One participant suggested that investors seek engagement with companies to support higher sustainability standards and decarbonization strategies, but some investors prefer to pursue that engagement within initiatives such as Climate 100 and Nature 100, which in the view of this participant represent integral engagement tools.[3]

5. Environmental risks in the mining sector depend on the type of commodity and how it is extracted and processed, with water management seen as a key environmental risk.

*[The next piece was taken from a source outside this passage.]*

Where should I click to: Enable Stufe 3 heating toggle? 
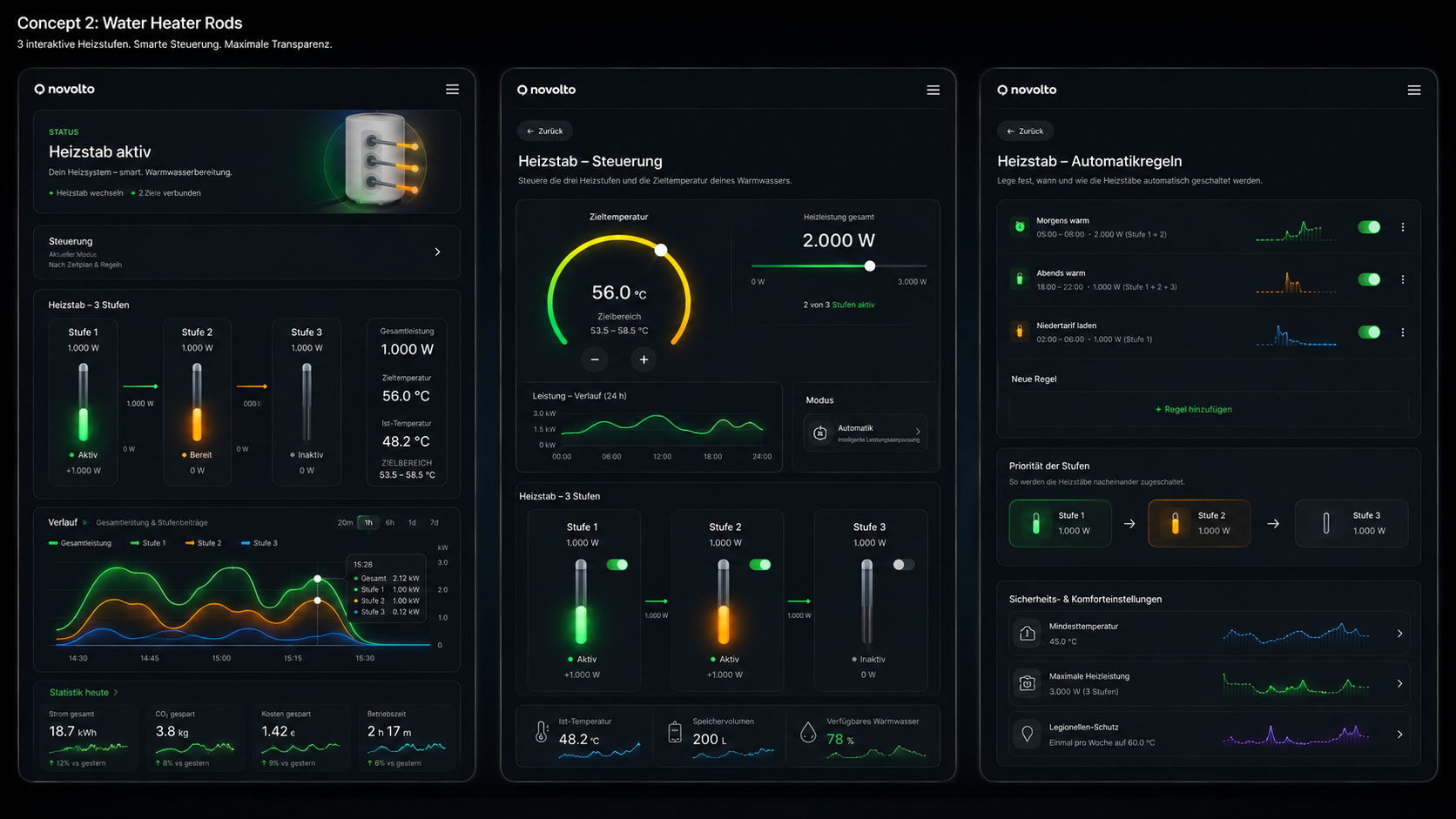tap(903, 565)
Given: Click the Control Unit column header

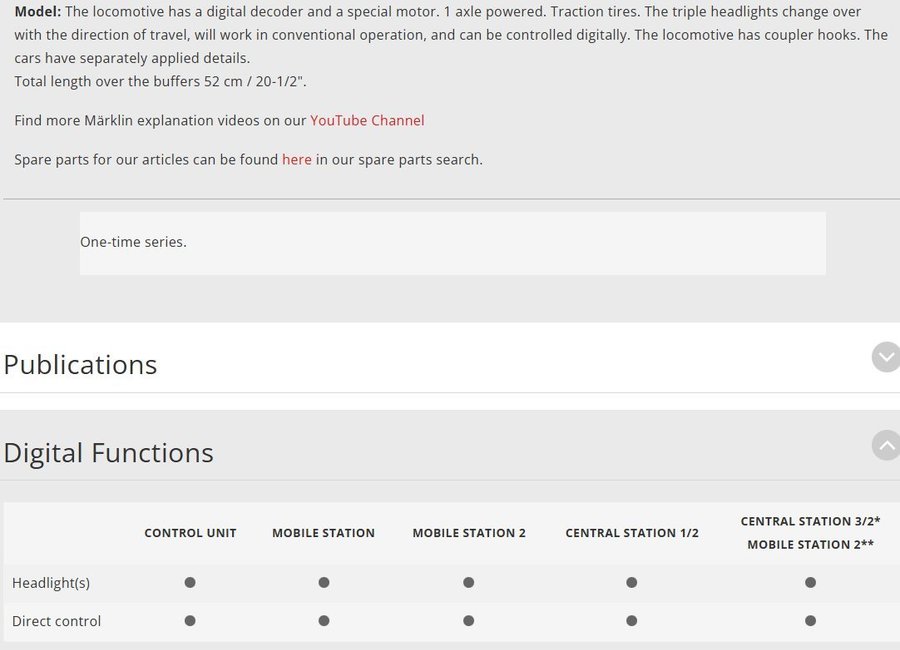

One participant stressed the point that how minerals are extracted and/or processed is important in assessing environmental performance across companies and regions. As an example, the participant pointed to the water intensity of different methods of extracting lithium, with lithium extracted from hard rock in Australia a much more water-intensive process than lithium extracted from brine pumping activities in Chile and Argentina. The participant also raised the example of nickel processed in Indonesia from laterite, which has higher carbon emissions than nickel sulphate because it is more energy-intensive (and is powered by coal). For this participant, Latin America’s relatively clean electricity matrix gives the region an advantage and provides it with opportunities to develop other metals like bauxite and aluminum in a less carbon-intensive way.

Many participants raised the issue of water stress levels in Latin America’s mining sector, particularly in Peru and Chile. One participant underscored the critical impact of the water issue on local communities, suggesting how environmental performance can affect social license to operate.

After one participant pointed out that water stress in Latin America’s copper production is high compared to other regions, such as Southeast Asia, some participants emphasized that Latin America’s copper sector could use seawater as an environmental tool, particularly in countries like Chile where mining occurs in zones with water shortages. Another participant pointed out that Chile has 11 desalination plants in operation and 15 more under construction, with expectations to double seawater consumption in 10 years. While seeing this growth as a positive development, this participant underscored that policy coordination with the private sector about desalination plants could have resulted in fewer, but larger, desalination plants, which could have made operations more efficient, less power-intensive, and less polluting.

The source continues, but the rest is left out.